START DATA LISTING

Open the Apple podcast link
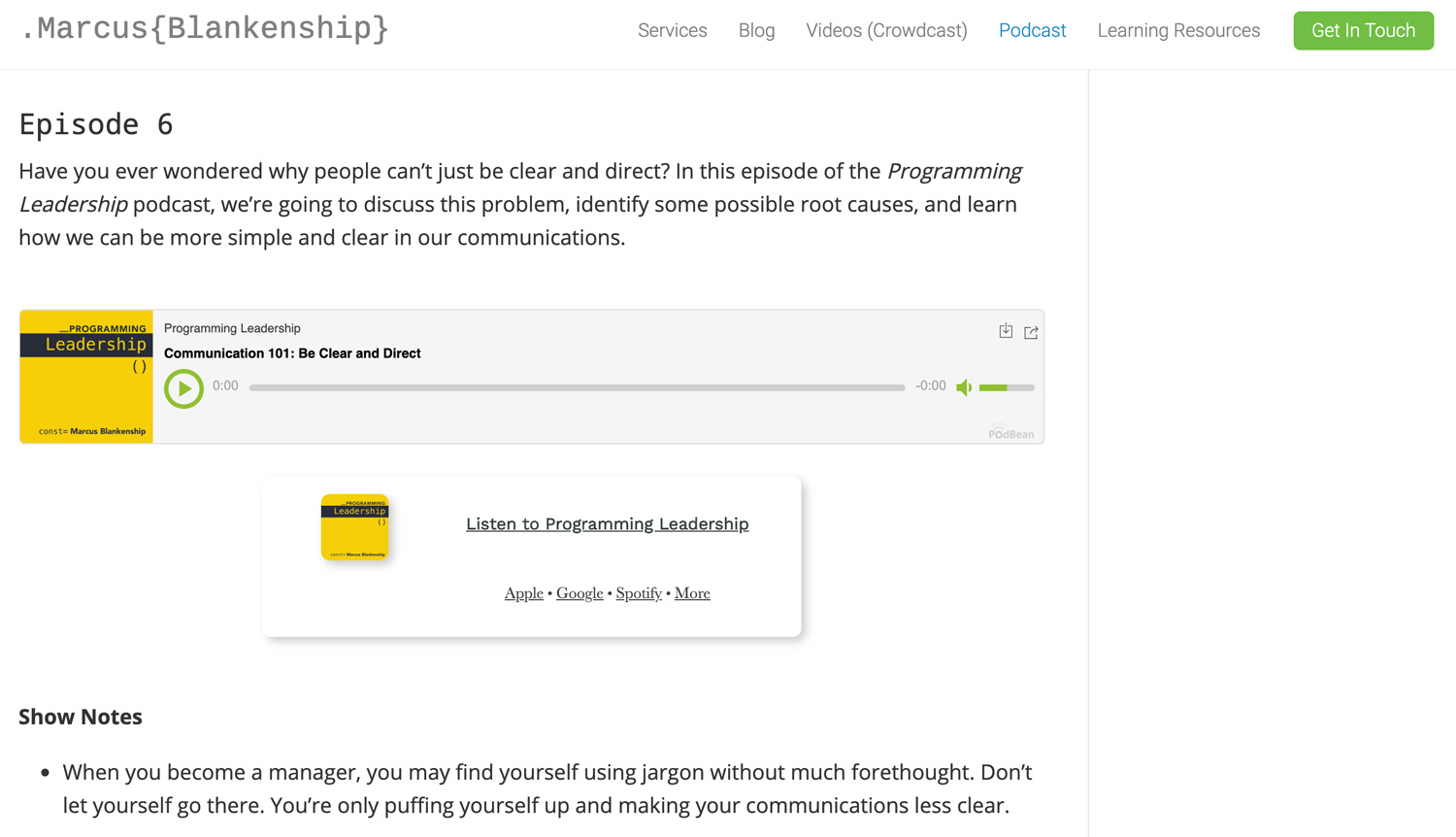1456x837 pixels. coord(523,593)
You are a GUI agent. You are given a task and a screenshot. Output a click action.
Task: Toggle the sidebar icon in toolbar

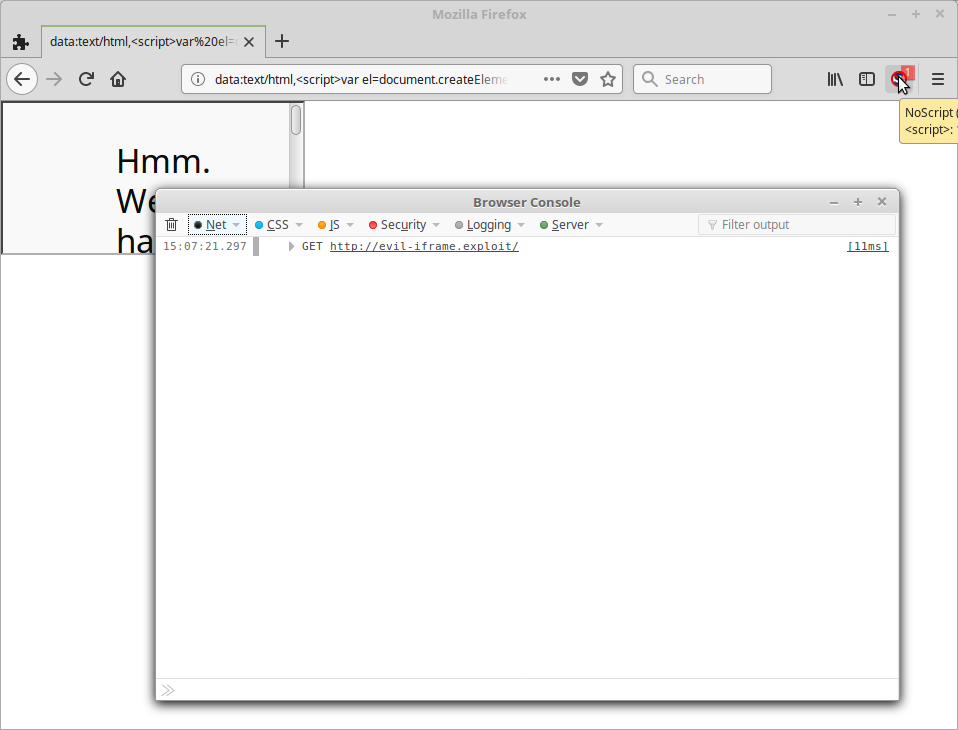pyautogui.click(x=866, y=79)
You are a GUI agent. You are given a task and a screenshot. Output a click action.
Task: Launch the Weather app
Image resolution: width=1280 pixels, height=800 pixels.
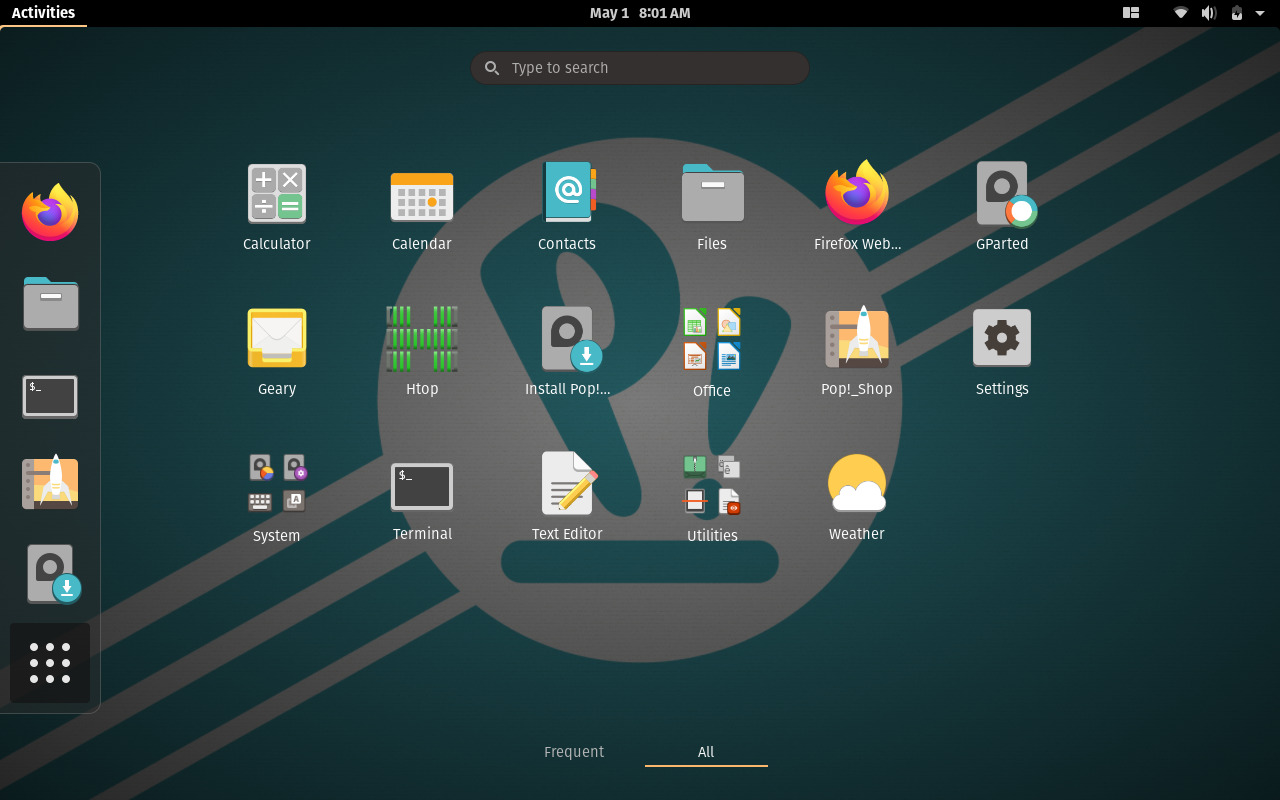(x=856, y=483)
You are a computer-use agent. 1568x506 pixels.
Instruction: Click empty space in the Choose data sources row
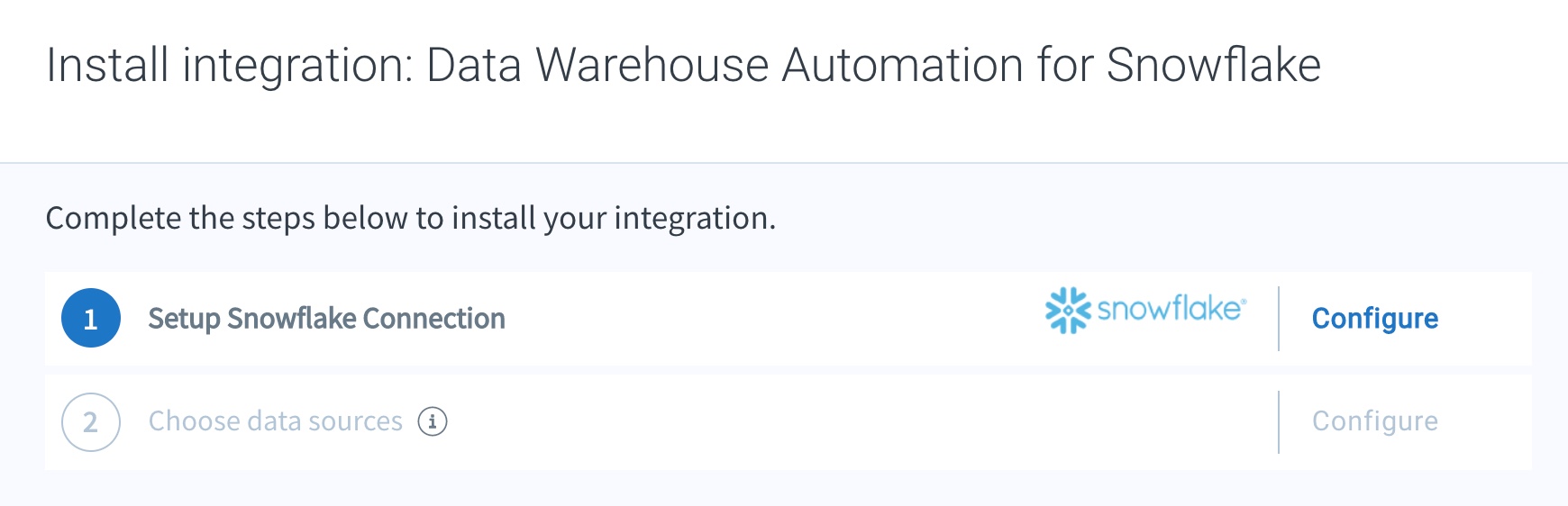[x=856, y=422]
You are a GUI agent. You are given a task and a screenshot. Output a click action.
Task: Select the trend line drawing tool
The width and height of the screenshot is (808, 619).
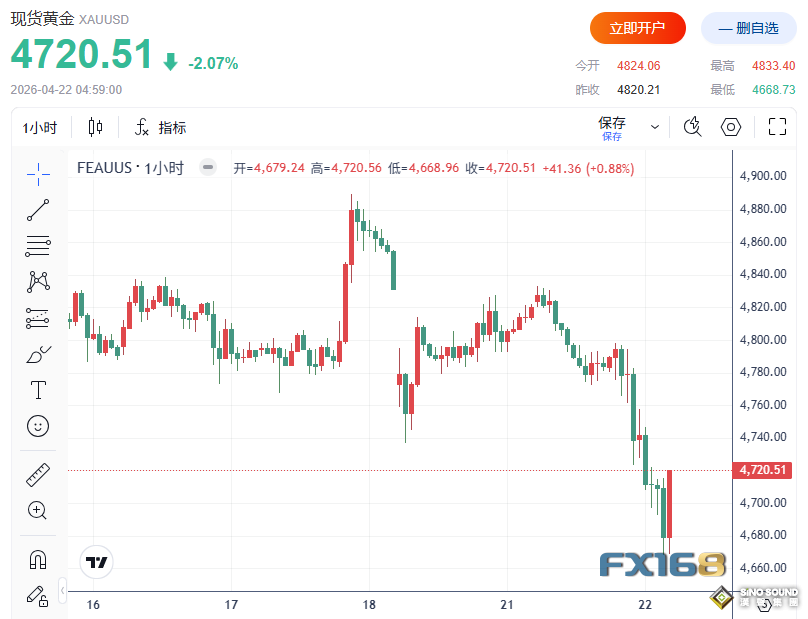(38, 210)
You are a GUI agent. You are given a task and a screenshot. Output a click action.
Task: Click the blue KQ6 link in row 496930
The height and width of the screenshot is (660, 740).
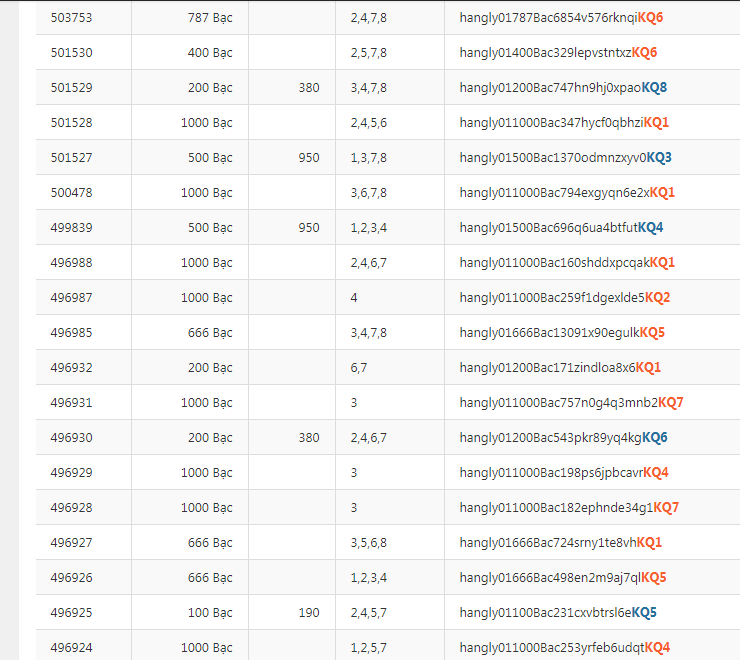tap(655, 438)
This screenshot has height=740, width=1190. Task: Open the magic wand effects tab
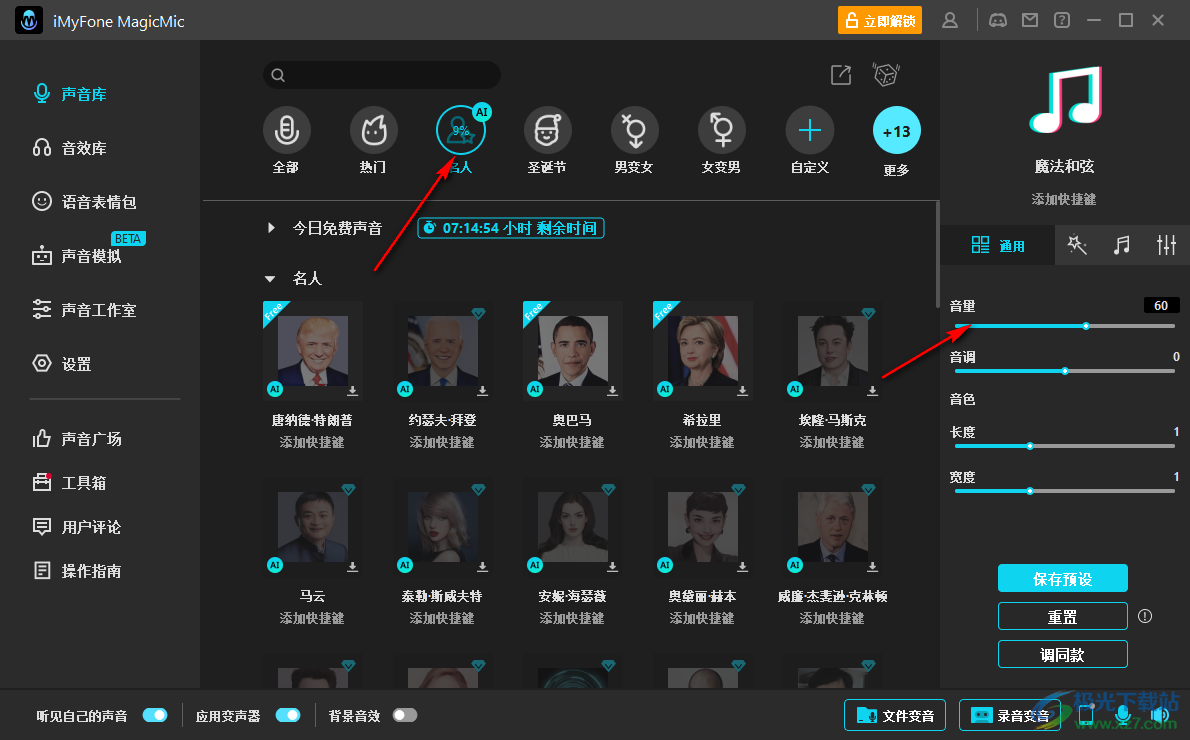(x=1077, y=245)
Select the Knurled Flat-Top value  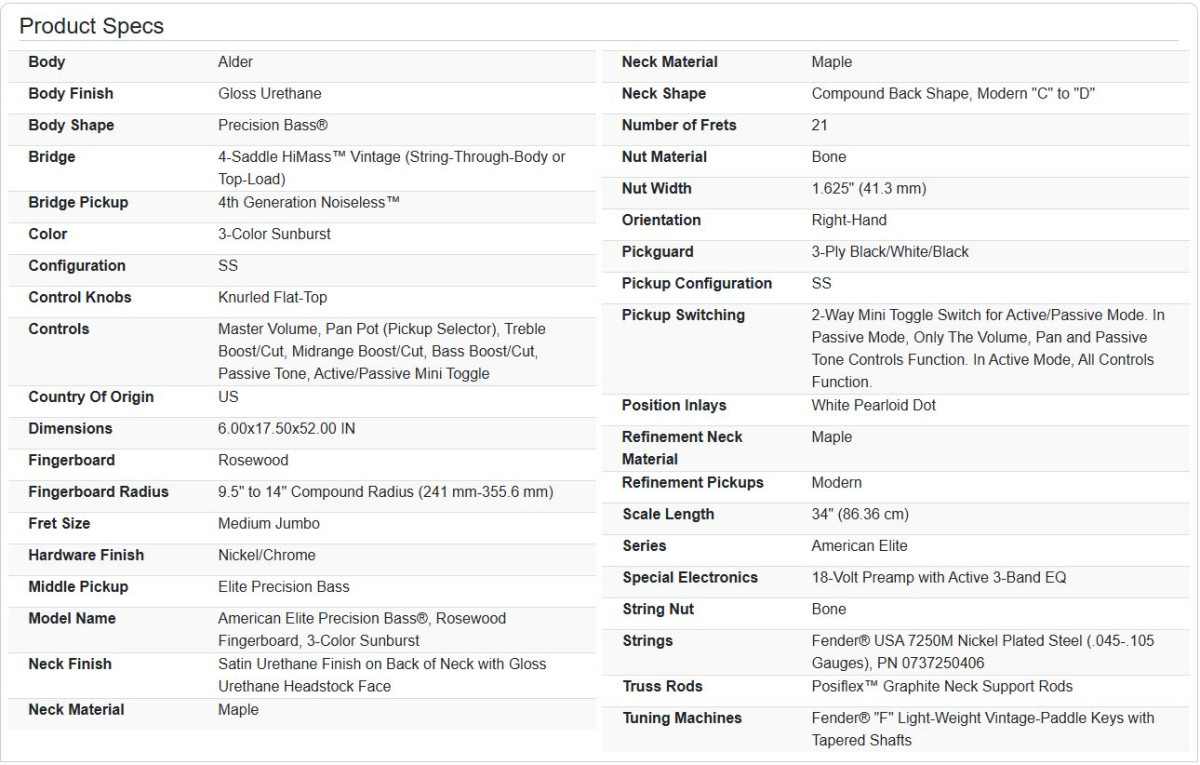click(273, 298)
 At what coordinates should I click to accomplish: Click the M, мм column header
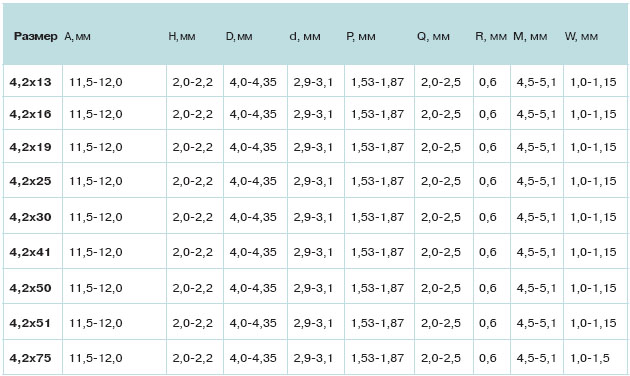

END DATA LISTING

WHAT YOU ARE ASKED TO DO
All that is needed is an exact copy of the lines from the top of the entries through the line containing "You are a computer-use", pictures left out.

OUTPUT FOR THIS EXERCISE
Open the Apple podcast link
1456x837 pixels. coord(523,593)
You are a GUI agent. You are given a task and a screenshot. Output a click action.
Task: Toggle the sidebar icon in toolbar

pyautogui.click(x=866, y=79)
You are a GUI agent. You are given a task and a screenshot. Output a click action.
Task: Launch the Weather app
Image resolution: width=1280 pixels, height=800 pixels.
(x=856, y=483)
You are a computer-use agent. 1568x506 pixels.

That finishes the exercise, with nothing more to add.